Ben Carlson is one of my favorite financial authors because of his ability to sift through the noise that comes from Wall Street. He recently wrote about “Observations On the Market Correction” and the biggest take-away for me was the fear, panic and uncertainty that dominates the news cycle. We’ve all seen the ups and downs of the stock market, yet these are headlines you just don’t see despite their truthfulness. Here are three that Carlson pinned that resonated with me:
YOUNG INVESTORS REJOICE AS MARKETS CRASH, PROVIDING BETTER ENTRY POINTS AT LOWER PRICES
If you are in your 30s or 40s then keep calm and make a contribution to your retirement. You should not care what stock prices are today. Or next week. Or even next year. Your investment time horizon is decades away.
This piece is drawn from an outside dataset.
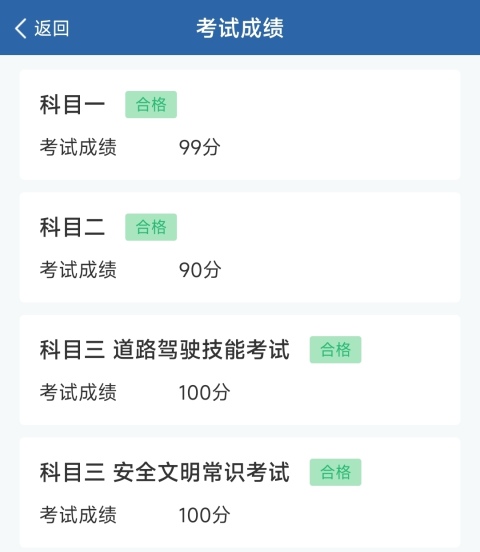Click the 99分 score value

tap(200, 147)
And because we are living longer, your investments could be engaged for 50-60 years before you need to use them. Time is your greatest ally, and corrections are your friend to help you accumulate more shares.
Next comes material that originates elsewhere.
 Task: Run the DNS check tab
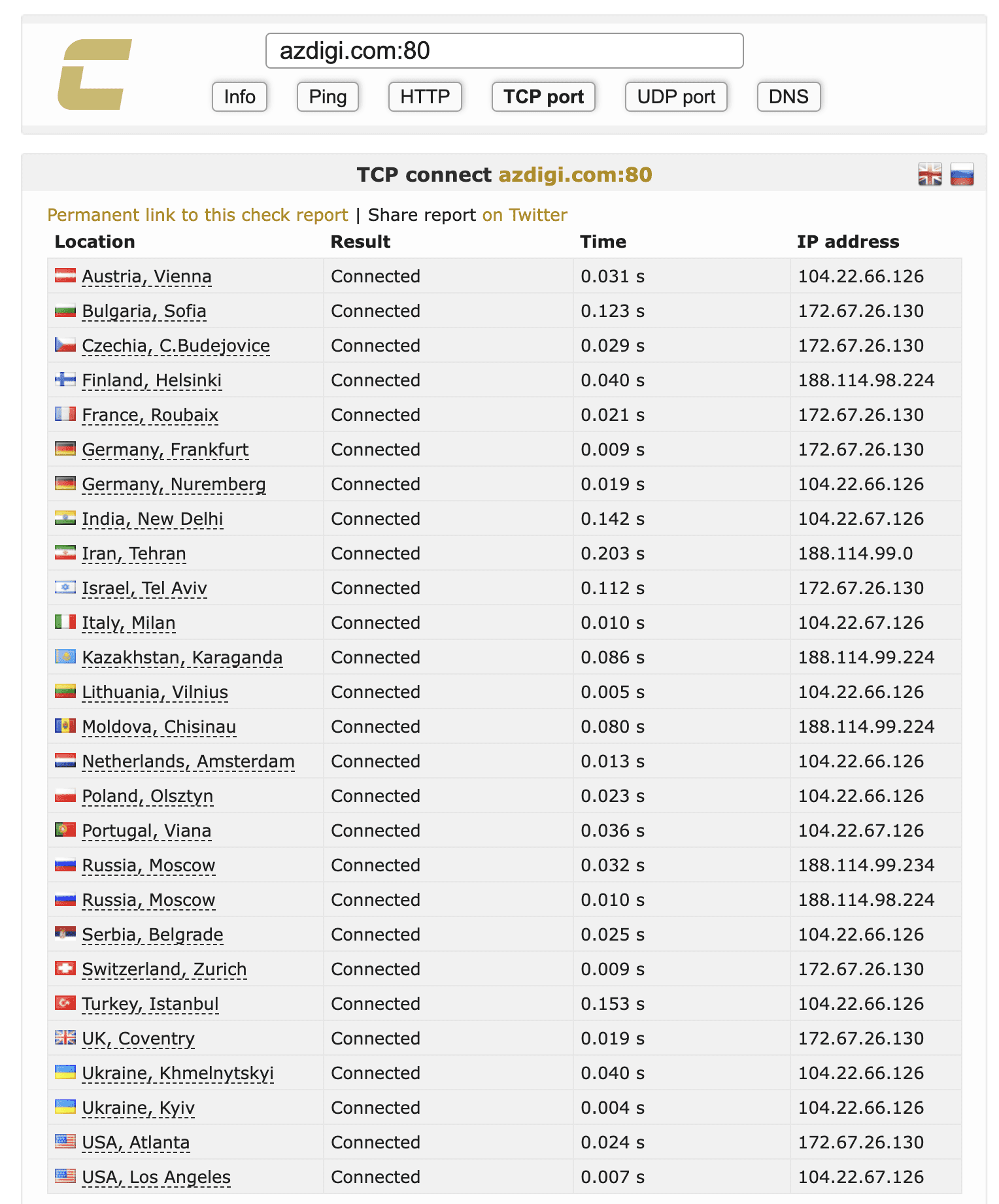[788, 97]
DIVIDENDS YIELDS RISE ALONG WITH EXPECTED RETURNS AS STOCKS FALL
This is not as clear to see at first, but when the price of a stock goes down, the dividend yield it pays goes up. When you are in distribution phase of your portfolio (a.k.a. retirement) we believe having interest and dividend streams from your investments provides options and flexibility to meet your cash flow needs. Lower prices help us get more cash flow for your investment dollars.
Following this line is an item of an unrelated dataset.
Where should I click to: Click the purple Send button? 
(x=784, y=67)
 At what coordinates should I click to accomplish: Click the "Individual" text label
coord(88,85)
MARKETS FALL FOR REASONS NO ONE CAN BE SURE OF BECAUSE INVESTORS HAVE MUCH DIFFERENT GOALS, OPINIONS, STRATEGIES, TIME HORIZONS AND RISK PROFILES
The most challenging thing to do in the information age is to sift through all the “junk” and find insight that can help you and your situation. This is why we exist — to help you filter out headlines and stories that don’t even apply to the life you are building. Make sure you consume information that moves you towards making the most of the one life you have to live.
Cheers to your financial life!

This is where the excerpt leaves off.